Огромные, рыжие и прекрасные были они, с этими своими великолепными светлыми пятнами и величавой развесистостью рогов, и, хотя я никогда не видел Дядю Эдуарда, кроме как на стене коридора, где он висит рядом с остальными Нашими Мужчинами, я всегда представлял его себе одним из таких оленей, только с более светлой шерстью и без белых пятен на спине, что пасется на сочной зеленой траве королевского поместья, ибо Дядя Эдуард тоже был из Англии и его тоже прислал Английский Король в подарок Стране Израиля. Только не всем ее жителям, а одной-единственной женщине.
По ночам, когда темные кошмары обезьян воплями врывались в ее сны, Мать просыпалась, прислушивалась к непрестанному металлическому побрякиванию и понимала, что это два оленя-самца, большой и молодой, закрыв глаза, бьются и бьются своими могучими телами о железные прутья забора.

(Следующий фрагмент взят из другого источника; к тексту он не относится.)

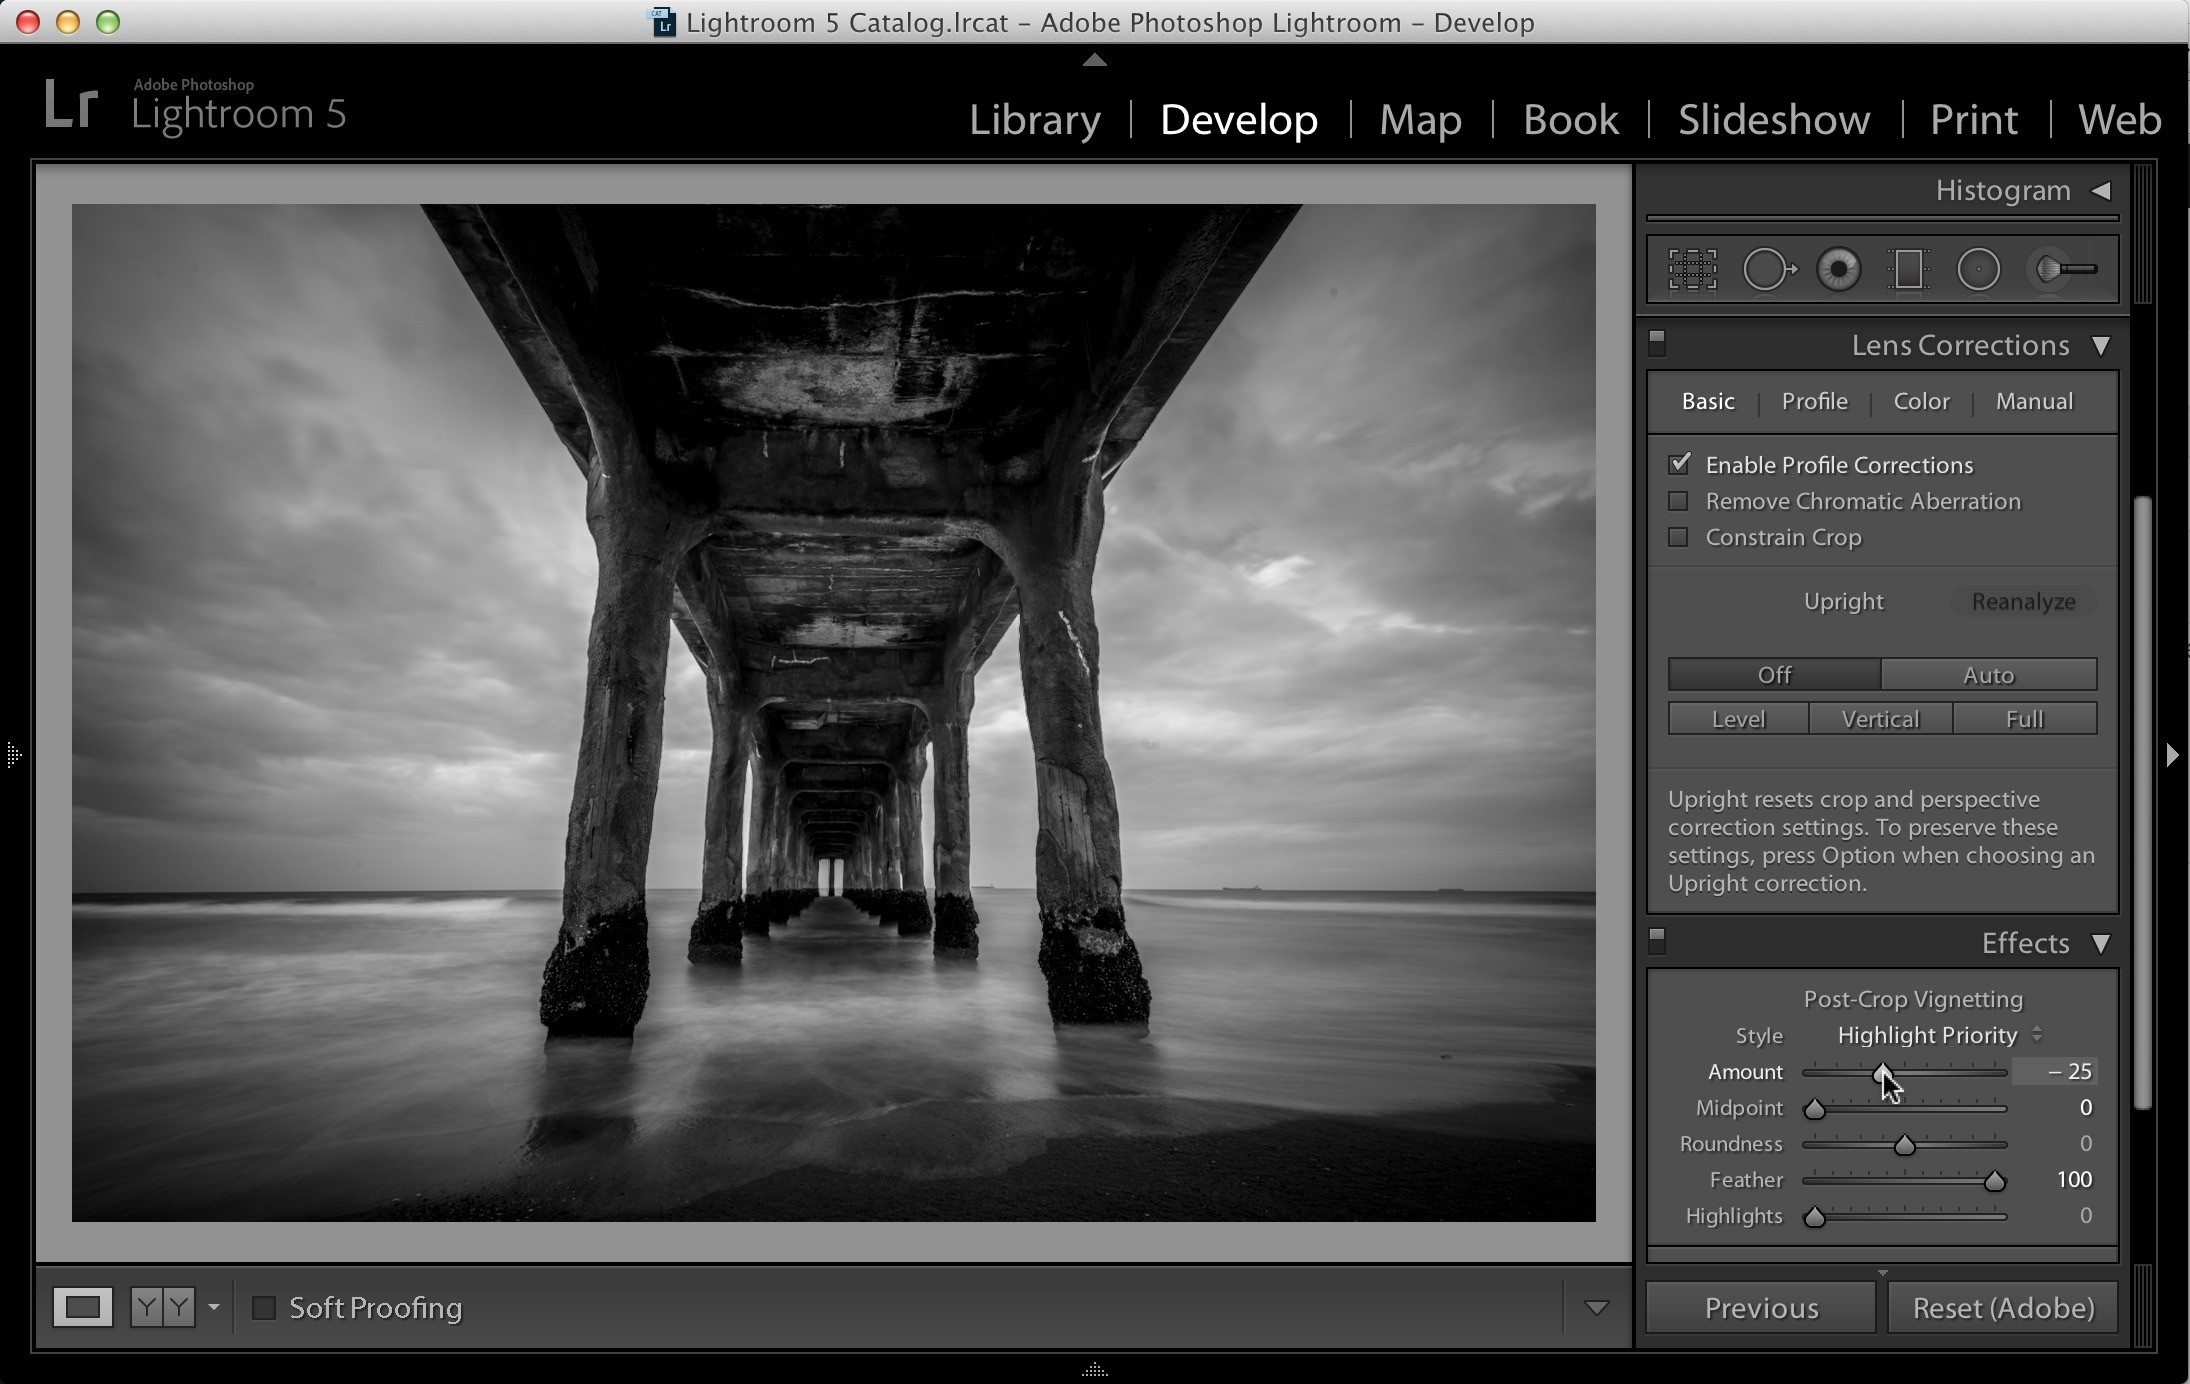Open the Highlight Priority style dropdown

«К животным Иерусалим еще злее, чем к людям», — написала она в одной из своих записок. Тогда она оставляла записки Отцу, своему покойному мужу, а сегодня мне, своему беспокойному сыну. А по утрам, каждое утро, она открывала железные ставни окна — те ставни, что до сих пор там, зеленые и закрытые, как будто после той покрасившей тогда руки их не касалась больше ничья другая, даже рука девушки с обнаженной грудью, — и подзывала к себе королевских оленей.
Шагами легче коровьих, но тяжелее поступи лани они приближались и останавливались у ее окна, поднимали большие головы и высовывали влажные языки. Поскольку Мать была маленького роста, ей приходилось становиться на перевернутое ведро для мытья полов и еще подниматься на цыпочки, чтобы высунуться из окна, и вот так, почти падая в вольер, красная от напряжения, она протягивала руку и приманивала их остатками сухого хлеба и кожурой грейпфрутов и огурцов, — тогда они вытягивали к ней шеи и позволяли погладить бархатистость своих влажных носов и фиолетовую черноту оттопыренных губ.
Однажды, несколько лет назад, когда я был в армии и пришел на побывку — и в тот раз ночью и в тот раз из пустыни, — а Бабушка, сестра и обе Тети уже спали, и только Мать, как всегда, бодрствовала, читая и грызя свои облатки в «комнате-со-светом», она вдруг сказала мне, что я уже достаточно повзрослел, чтобы выслушать, как и когда я «был зачат».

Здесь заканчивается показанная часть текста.